大学院工学研究科の学生および長谷亜蘭 准教授がTSME-ICoME 2025 Best Paper Awardを受賞
本学大学院工学研究科 機械工学専攻 博士前期課程(M1)の平井 悠翔さんおよび工学研究科 長谷亜蘭 准教授が、12月9日~12日にタイ バンコクで開催されたThe 15th TSME International Conference on Mechanical Engineering 2025(TSME-ICoME 2025)において研究成果を発表し、TSME-ICoME 2025 Best Paper Awardを受賞しました。
タイ機械学会(TSME)は、1987年の設立以来、機械工学の様々な分野における研究者、学者、産業専門家を結集するため、年次大会を開催してきました。

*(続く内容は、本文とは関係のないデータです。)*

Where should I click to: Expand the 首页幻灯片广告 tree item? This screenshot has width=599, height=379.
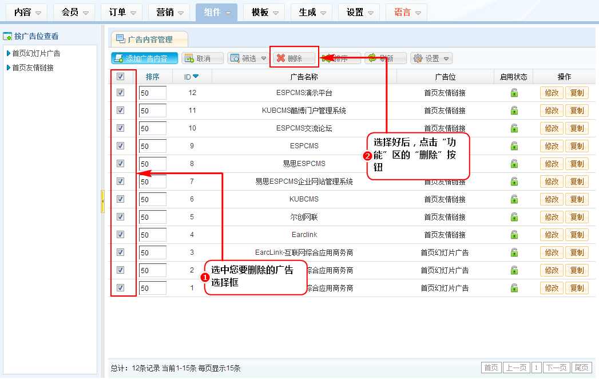pyautogui.click(x=8, y=53)
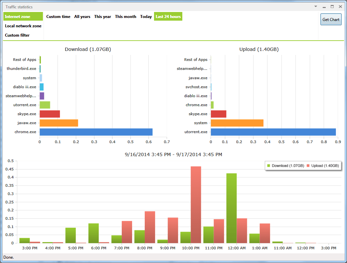Minimize the Traffic statistics window

324,7
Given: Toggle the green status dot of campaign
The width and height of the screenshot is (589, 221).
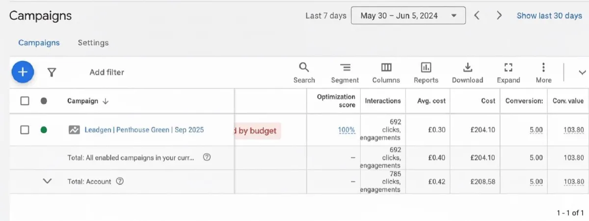Looking at the screenshot, I should [44, 130].
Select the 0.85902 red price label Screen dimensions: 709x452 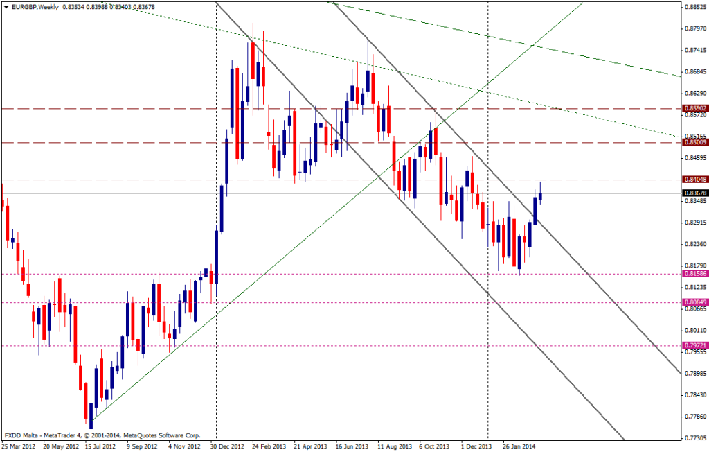tap(694, 109)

これらの大会は、知識の交換を促進し、技術進歩を推進し、持続可能な産学ネットワークを構築することを目的としています。
2010年にTSME国際機械工学会議(TSME-ICoME)を初めて開催し、米国機械学会(ASME)、日本機械学会(JSME)、韓国機械学会(KSME)などの主要な工学団体と協力して、その視野を国際的な舞台へと拡大しました。TSME-ICoMEはその後も成長を続け、アジア、ヨーロッパをはじめ、中国、台湾、シンガポール、マレーシア、インドネシア、ドイツ、オーストラリアなど、世界中の機関や研究者からの支援と参加を得ています。

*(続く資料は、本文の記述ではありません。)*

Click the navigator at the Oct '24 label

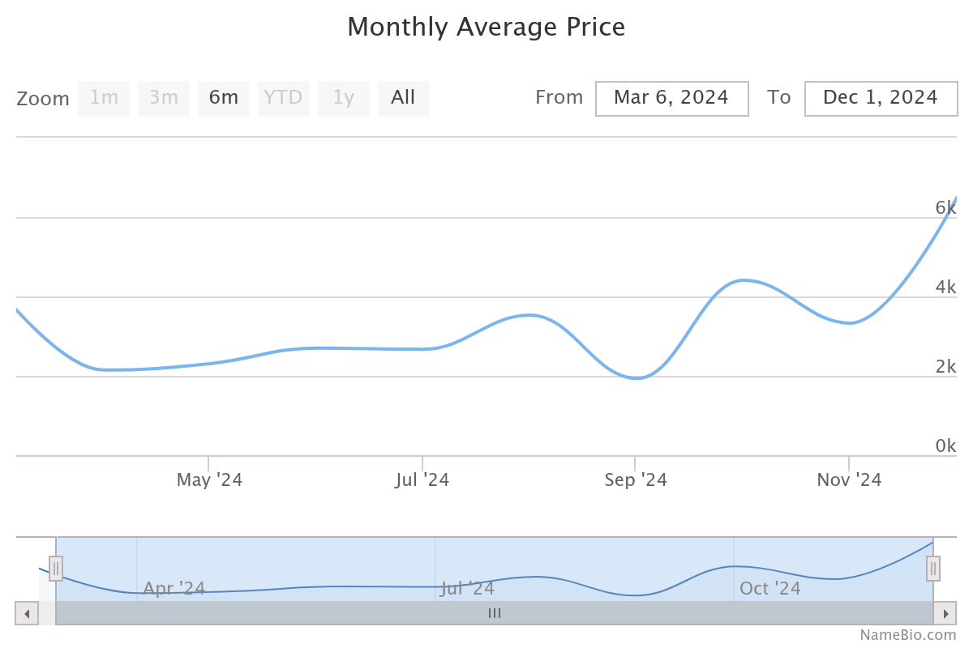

現在では、TSME-ICoMEは、画期的なアイデアの交換、研究革新の発表、そして世界の機械工学コミュニティ間の連携構築のための主要な国際プラットフォームとしての役割を果たしています。
今回、「In Situ Diagnosis and Evaluation of Wear State for Sliding Electrical Contacts Using Acoustic Emission Sensing」について講演発表を行いました。
この研究では、材料の変形?破壊時に発生する弾性応力波を検出するアコースティックエミッション(AE)センシングを活用して、水分介在時の通電摩耗とAE信号変化の対応関係について調査を行い、AE信号の周波数変化から摩擦界面の複雑な摩耗状態を診断?評価できることを明らかにしました。
本賞は、10分野ある中のApplied Mechanics, Materials and Manufacturing分野におけるベストペーパーとして授与されました。

長谷准教授(写真右)と平井さん(写真左)

平井さんのコメント
今回、初めて国際学会に参加し、論文の執筆や発表スライドの作成において試行錯誤を重ねる中で多くの困難もありましたが、 指導教員である長谷亜蘭 准教授のご指導のもと、無事に成し遂げることができました。本学会での経験は、私にとって大変貴重なものとなりました。
これまで取り組んできた研究に対し、このような賞をいただけたことを、大きな喜びとしております。
本成果は、長谷亜蘭 准教授の熱心かつ丁寧なご指導の賜物であり、心より感謝申し上げます。
今回の受賞および学会で得た経験を大きな励みとし、本分野のさらなる発展に貢献できるよう、今後も研究活動に一層尽力してまいる所存です。
長谷准教授のコメント
本研究では、学生が国際会議という高いハードルに挑戦し、論文執筆から発表までを主体的に経験した点に大きな教育的価値があると考えております。研究を進める中で、学生は多くの課題に直面しましたが、その都度議論を重ね、試行錯誤を通じて着実に研究力と発信力を身につけていきました。
今回の受賞は、研究成果そのものに加え、こうした学びと成長のプロセスが評価された結果であり、教育者として大きな喜びを感じております。
本経験を今後の教育活動に還元し、学生が早期から国際的な研究舞台で活躍できる環境づくりに努めてまいります。